Chapter 1
How does sand become a switch?
- The browser
- The network
- Software and languages
- The CPU
- Memory
- Arithmetic
- Logic gates
- The switch
That one repeated part, the switch, is where the climb begins. Not a light switch you flip by hand, but a switch flipped by another wire. A small voltage on a control line decides whether a second, signal line conducts. That is the whole device, and the rest of this book is what happens when you wire enough of them together. But a switch flipped by a wire is not obvious, so we begin one level lower still, at the sand it is made from.
1.1 From sand to a transistor
The physical part is a transistor, and a transistor begins as silicon, the main ingredient of sand. A silicon atom has four outer electrons, and in a crystal each is locked into a bond with a neighbour, so pure silicon barely conducts: there are no loose charges to carry a current. The trick is to spoil it on purpose, called doping. Mix in a trace of an element with five outer electrons, such as phosphorus, and the fifth electron of each has no bond to join, so it drifts free: the silicon now carries current with spare electrons, and is called n-type for their negative charge. Mix in an element with three, such as boron, and each leaves a bond unfilled, a hole that behaves like a mobile positive charge, and the silicon is p-type. Doping turns a stubborn insulator into a material whose conductivity you can engineer.

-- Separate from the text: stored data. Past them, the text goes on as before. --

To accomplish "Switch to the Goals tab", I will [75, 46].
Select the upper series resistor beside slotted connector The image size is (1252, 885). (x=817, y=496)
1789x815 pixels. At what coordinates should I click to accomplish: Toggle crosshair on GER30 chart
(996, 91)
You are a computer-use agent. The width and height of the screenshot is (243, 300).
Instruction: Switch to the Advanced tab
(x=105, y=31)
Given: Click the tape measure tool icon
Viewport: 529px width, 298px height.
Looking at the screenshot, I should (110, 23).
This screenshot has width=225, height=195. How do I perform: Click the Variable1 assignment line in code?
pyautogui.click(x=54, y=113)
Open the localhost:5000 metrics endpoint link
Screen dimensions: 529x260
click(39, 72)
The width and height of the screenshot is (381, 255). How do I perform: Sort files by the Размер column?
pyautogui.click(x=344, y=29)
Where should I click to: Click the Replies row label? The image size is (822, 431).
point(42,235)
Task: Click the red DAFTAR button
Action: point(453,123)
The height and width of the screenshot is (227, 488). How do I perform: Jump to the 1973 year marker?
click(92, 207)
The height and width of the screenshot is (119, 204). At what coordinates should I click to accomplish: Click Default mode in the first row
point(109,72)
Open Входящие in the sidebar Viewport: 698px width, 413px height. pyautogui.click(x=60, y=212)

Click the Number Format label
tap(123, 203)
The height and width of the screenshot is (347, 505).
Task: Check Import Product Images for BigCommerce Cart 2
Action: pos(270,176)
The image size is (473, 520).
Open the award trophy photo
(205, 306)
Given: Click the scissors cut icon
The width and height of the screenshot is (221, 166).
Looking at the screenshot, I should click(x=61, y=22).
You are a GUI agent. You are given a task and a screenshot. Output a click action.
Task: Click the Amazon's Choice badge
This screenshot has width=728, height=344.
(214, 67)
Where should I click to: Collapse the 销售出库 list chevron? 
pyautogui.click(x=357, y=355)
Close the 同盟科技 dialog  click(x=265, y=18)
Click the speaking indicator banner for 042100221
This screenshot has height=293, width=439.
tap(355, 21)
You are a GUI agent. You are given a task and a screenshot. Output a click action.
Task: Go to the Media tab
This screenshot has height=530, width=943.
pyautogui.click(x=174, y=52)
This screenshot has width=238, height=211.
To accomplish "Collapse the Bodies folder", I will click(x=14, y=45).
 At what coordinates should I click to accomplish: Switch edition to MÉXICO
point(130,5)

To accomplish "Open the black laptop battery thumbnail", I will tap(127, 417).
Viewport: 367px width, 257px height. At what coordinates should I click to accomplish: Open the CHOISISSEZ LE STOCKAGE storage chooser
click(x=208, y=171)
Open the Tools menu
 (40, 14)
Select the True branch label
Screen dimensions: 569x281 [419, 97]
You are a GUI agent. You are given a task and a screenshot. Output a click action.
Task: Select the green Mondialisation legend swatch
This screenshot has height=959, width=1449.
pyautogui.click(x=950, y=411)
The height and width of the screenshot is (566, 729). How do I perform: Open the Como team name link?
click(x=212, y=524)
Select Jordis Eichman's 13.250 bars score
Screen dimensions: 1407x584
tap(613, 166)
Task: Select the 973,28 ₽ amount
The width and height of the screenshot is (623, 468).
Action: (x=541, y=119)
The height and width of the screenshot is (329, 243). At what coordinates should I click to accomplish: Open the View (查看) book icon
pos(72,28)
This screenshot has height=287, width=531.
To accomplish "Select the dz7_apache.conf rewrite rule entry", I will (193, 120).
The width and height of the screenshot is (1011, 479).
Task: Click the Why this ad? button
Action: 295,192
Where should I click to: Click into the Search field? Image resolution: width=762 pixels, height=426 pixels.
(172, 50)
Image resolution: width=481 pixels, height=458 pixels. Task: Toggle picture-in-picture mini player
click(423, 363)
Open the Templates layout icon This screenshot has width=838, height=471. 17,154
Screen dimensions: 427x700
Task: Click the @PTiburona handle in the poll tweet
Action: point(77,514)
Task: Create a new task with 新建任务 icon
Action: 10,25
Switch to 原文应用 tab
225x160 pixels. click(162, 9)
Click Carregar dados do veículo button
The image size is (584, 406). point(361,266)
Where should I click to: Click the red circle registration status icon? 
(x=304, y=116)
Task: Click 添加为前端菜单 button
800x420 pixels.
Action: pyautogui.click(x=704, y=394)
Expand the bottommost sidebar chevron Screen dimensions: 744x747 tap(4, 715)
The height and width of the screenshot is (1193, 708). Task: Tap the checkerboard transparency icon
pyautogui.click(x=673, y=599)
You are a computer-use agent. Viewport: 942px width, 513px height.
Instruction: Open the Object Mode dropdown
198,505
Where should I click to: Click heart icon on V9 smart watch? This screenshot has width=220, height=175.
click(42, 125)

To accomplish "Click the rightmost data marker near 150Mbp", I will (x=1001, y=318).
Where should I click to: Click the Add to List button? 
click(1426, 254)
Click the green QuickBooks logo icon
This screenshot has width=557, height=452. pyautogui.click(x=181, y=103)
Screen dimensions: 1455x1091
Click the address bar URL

1.2 The field-effect switch
A transistor is a sandwich of these. An n-channel transistor sets two n-type wells, the source and the drain, in a p-type body, with a metal gate above the gap between them, held just off the silicon by a whisker-thin layer of glass. Nothing connects the wells until a voltage is put on the gate. When one is, the gate’s electric field reaches through the glass and pulls electrons up to the surface, where they form a thin conducting bridge, a channel, from source to drain. Take the voltage away and the channel vanishes. So the gate is a switch, and Figure 1.2 shows it both open and closed.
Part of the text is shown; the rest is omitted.